A triangle test is a test beloved by sensory scientists for its simplicity and general use in detecting presence of product differences. The principle is simple. Test subjects get served three samples. One of these contains A, two of these contain B. The test subject has the task to indicate which is the odd sample. If enough odd samples are selected then the samples are declared different. The reverse may also happen. If few enough odd samples are selected the products are declared 'same'. This is a commercially relevant question as A may contain ingredients which are cheaper or from a competing supplier.

Statistical Testing 

As follows from the setup, the chance to select the odd sample is 1/3 under H0; products are the same. This allows calculation of the critical values. For 10 to 50 triangles these are plotted below.
The alpha is not quite 5%. It is guaranteed to be at least most 5%. The figure below shows that most of the time the tests are conservative. The jumps are because of the discrete nature of triangle tests. For 10 tests the critical value is the same as for 11 tests, resulting in a difference in alpha.
The same effect is seen in the error of the second kind. The figure below shows power for the alternative test of 60% correct. The figure also shows that in the neighborhood of 30 triangles must be done to have faith in the ability to detect a sample which gives 60% correct.
This leads to the question: what could be detected with 90% power? This is plotted below. Extreme cases, say 70% or 80% correct can be detected quite easy. Problem is, these are not relevant. In general creation or application staff would reject these before going to the sensory lab.
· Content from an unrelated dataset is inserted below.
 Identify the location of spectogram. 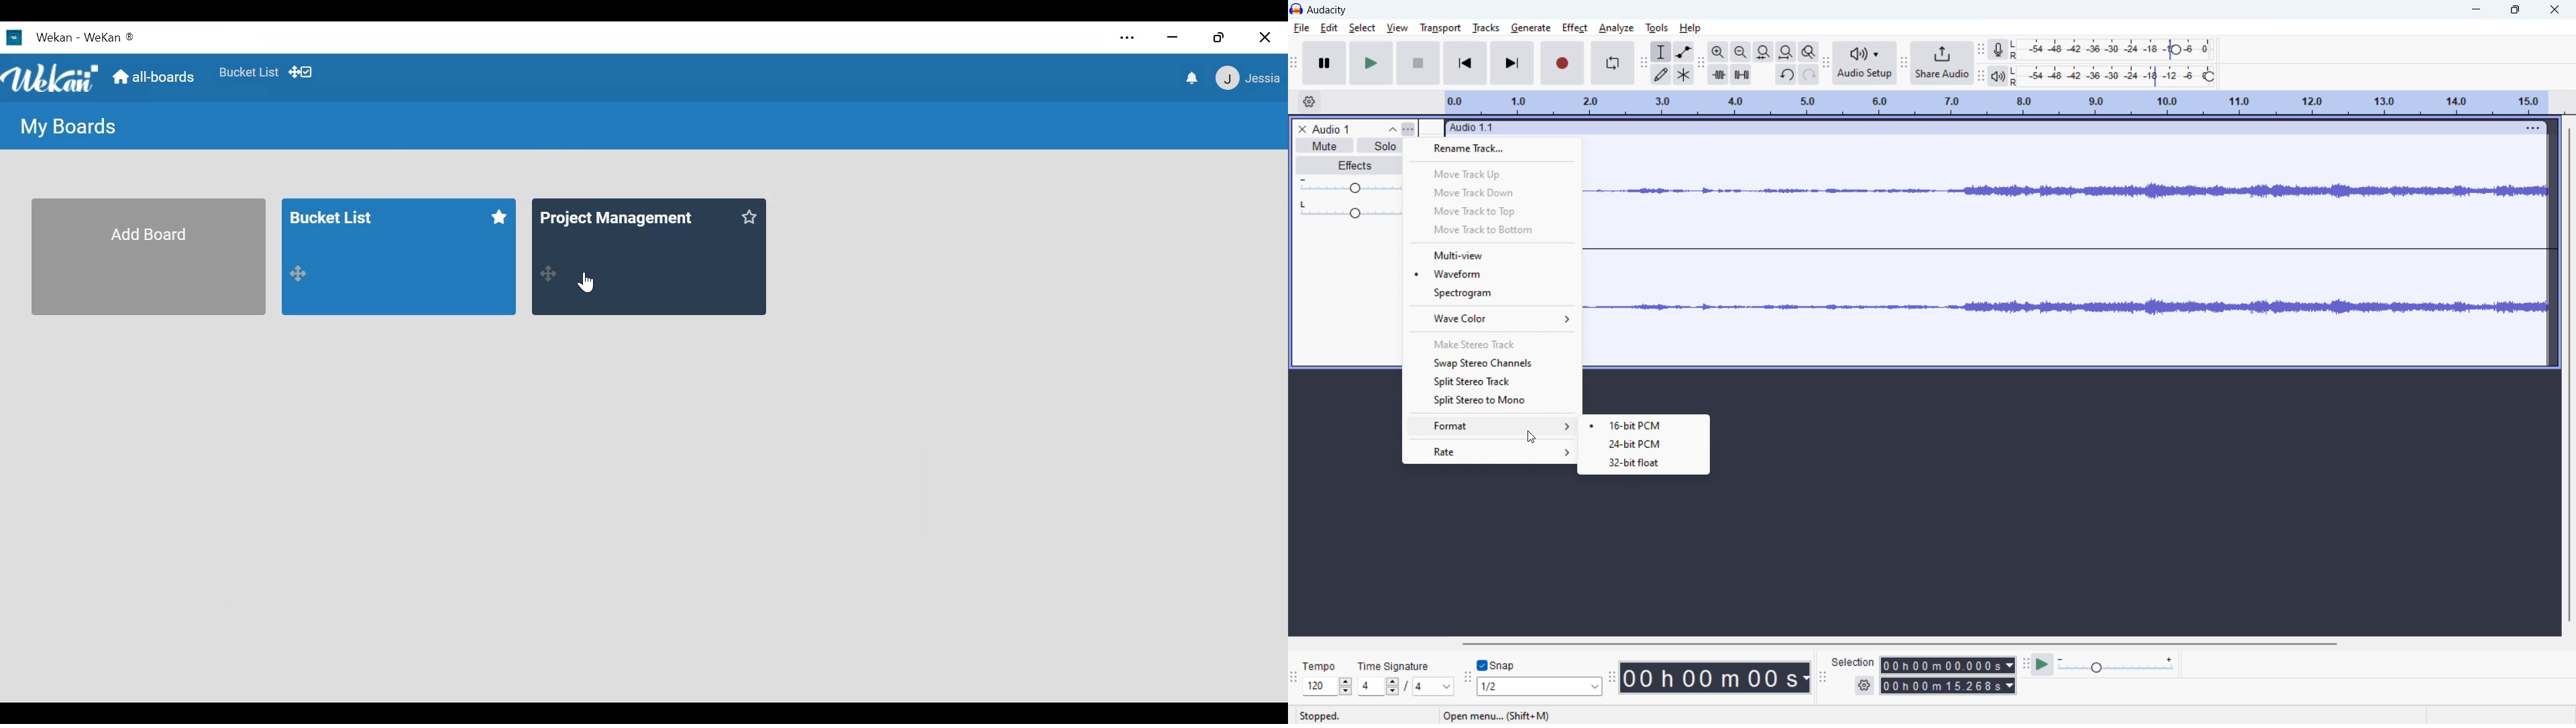
(1492, 293).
Hence 30 to 40 tests is in general found the minimum to test when searching to declare samples close enough.


R script

triangle <- data.frame(n=10:50)
triangle$crit.val95 <- qbinom(.95,triangle$n,prob=1/3)
triangle$ph0 <- pbinom(triangle$crit.val,triangle$n,1/3)
triangle$pow.6 <- pbinom(triangle$crit.val95,triangle$n,.6,lower.tail=FALSE)
triangle$get.pow.90 <- sapply(1:nrow(triangle), function(row) {
      uniroot(function(x) 
          pbinom(triangle$crit.val95[row],
                 triangle$n[row],x,lower.tail=FALSE)
            -.90,
          interval=c(1/3,1))$root
    }
)

plot(crit.val95~n,data=triangle,xlab='Number of triangles',type='b',
    ylab='Critical value',main='Triangle test at 95%')

plot(ph0~n,data=triangle,xlab='Number of triangles',type='b',
    ylab='1-alpha',main='Triangle test at 95%')

plot(pow.6~n,data=triangle,xlab='Number of triangles',type='b',
    ylab='Power for H1 (60% correct)',main='Triangle test at 95%')

plot(get.pow.90~n,data=triangle,xlab='Number of triangles',type='b',
    ylab='Proportion correct for 90% power',main='Triangle test at 95%')





2 comments:

  1. > It is guaranteed to be at least 5%.

    Do you mean 'no more than 5%' there?